As informações disponíveis do estudo ainda não publicado indicam o empenho metodológico dos pesquisadores, já que se trata de uma população que desafia as ferramentas estatísticas.

De maneira geral, os dados concordam com os de outras pesquisas já realizadas na região, inclusive uma avaliação preliminar junto a beneficiários do extinto programa De Braços Abertos, que fizemos em 2015: uma população majoritariamente pobre, negra, de baixa escolaridade, com histórico de rompimentos de vínculos (sobretudo os familiares) e com longa permanência na região (cerca de 50% vivem ali há mais de cinco anos). 
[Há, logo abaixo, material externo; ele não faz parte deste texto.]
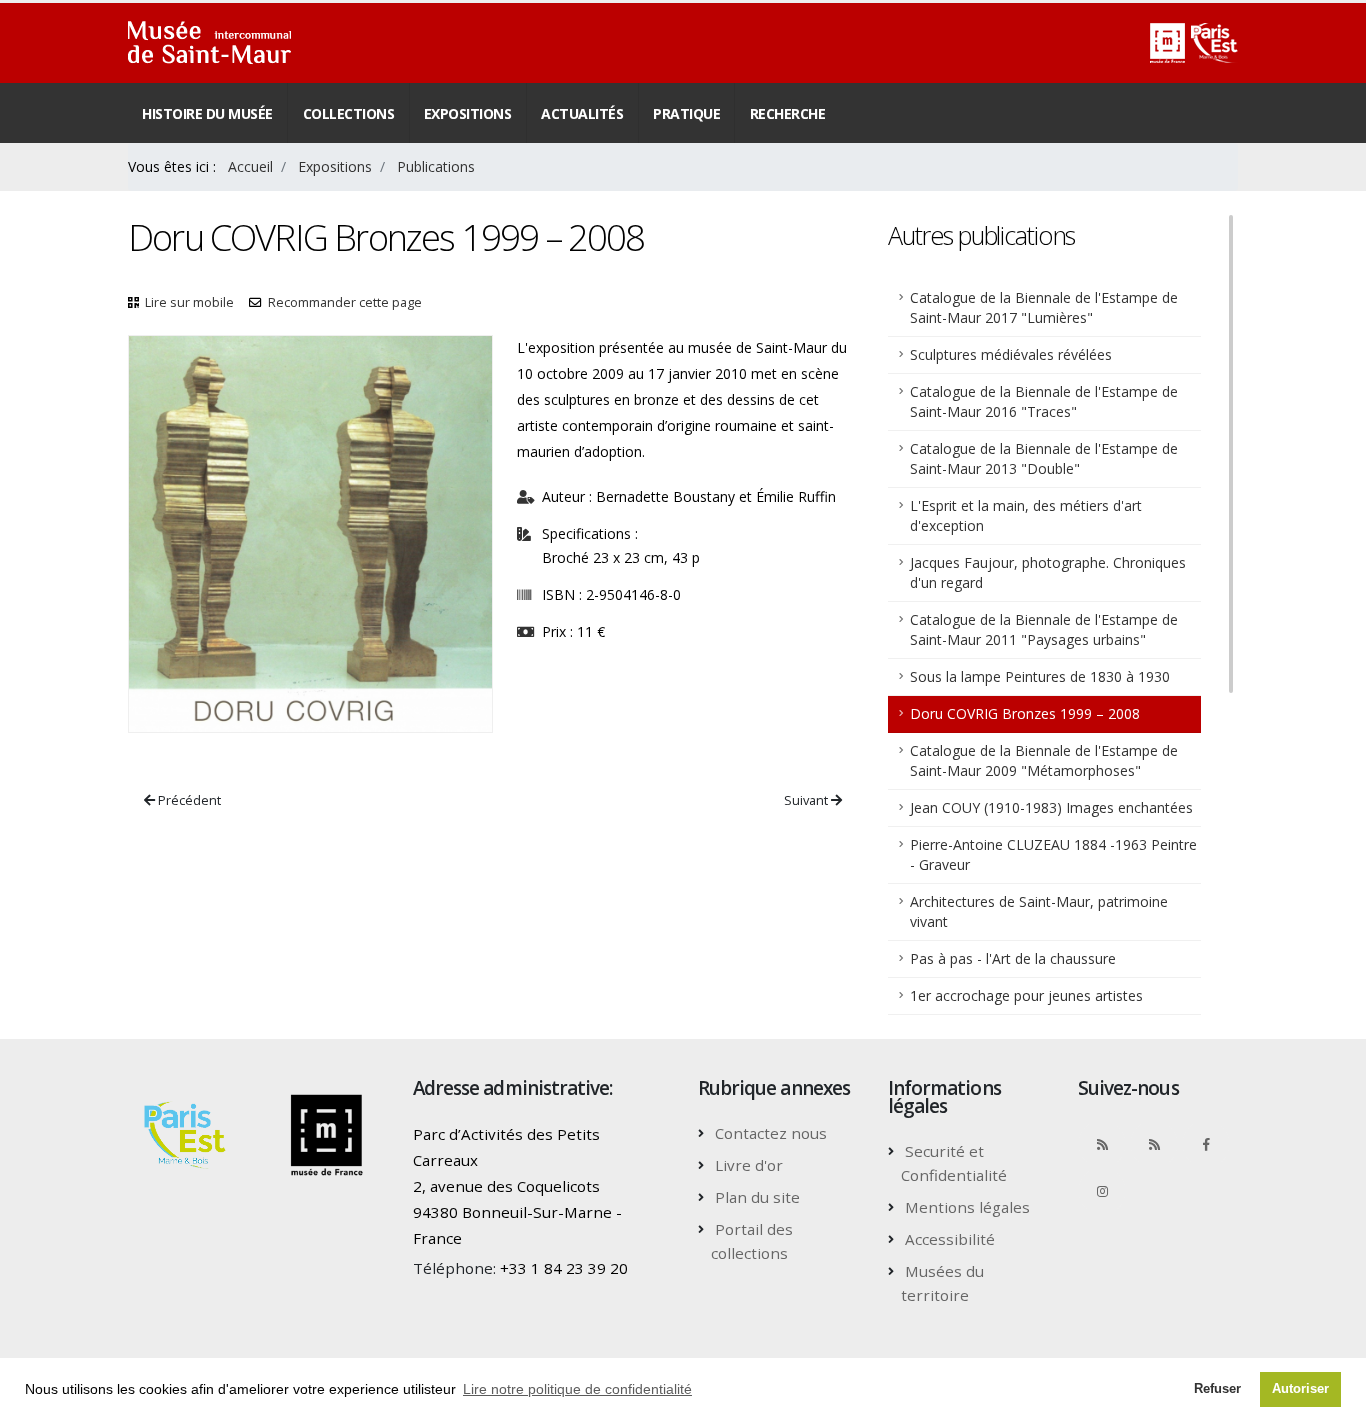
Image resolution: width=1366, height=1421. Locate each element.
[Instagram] (1102, 1191)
As motivações para permanecerem por lá também coincidem: acesso ao crack e a recursos, proteção e redes de afeto.

Não foram esses dados nem os desafios que eles impõem que ganharam manchetes, mas a robustez do mercado de crack na região, que movimentaria mensalmente R$ 9,7 milhões. 

Esse valor suscitou, para muitos, uma pergunta: é possível riqueza dessa monta em um lugar associado à pobreza e à degradação? 

Sim, é possível. Mercados de psicoativos costumam ser superlativos. 

Isso pode ser mais precisamente medido no caso de drogas lícitas, como tabaco e álcool, por meio de dados comerciais. No caso de drogas ilícitas, as estimativas precisam de outras fontes de dados, e o Lecuca utilizou a quantidade estimada de usuários e os seus gastos com a substância.

No entanto, esse dado deve ser visto com cautela por três motivos principais:

1. É difícil para uma pessoa estimar seu gasto financeiro médio com uma droga. Por exemplo, você acha mais fácil dizer quantas xícaras de café toma por dia ou estimar seu gasto financeiro com essa bebida? Quem faz uso problemático de uma droga ilícita tem ainda mais dificuldade nessa conta, o que especulamos ser a explicação para o improvável gasto diário de pelo menos R$ 700 relatado por um entrevistado.

2. Cenas de uso público de drogas, como a cracolândia, têm importante movimentação econômica não monetária. Há escambo, e o preço e as formas de acesso ao crack variam, criando obstáculos para estimativas individuais.

3. O principal problema da estimativa está na metodologia que a sustentou. Embora o Lecuca tenha sido realizado com uma amostra de 240 pessoas, o dado sobre o gasto diário teve origem em 30 entrevistas selecionadas sem critério estatístico. 

Assim, ele não permite extrapolações com validade para toda a cracolândia. Em 2016, um levantamento do Datafolha utilizou uma amostragem mais confiável para estimar a média de gasto diário com crack e chegou a R$ 89, mas não houve extrapolação equivocada para estimação do mercado local.

Para além desses problemas, que tipo de debate destacar o faturamento do tráfico na região pode sustentar? Ainda há dúvida da lucratividade e da potência do mercado de drogas ilícitas? 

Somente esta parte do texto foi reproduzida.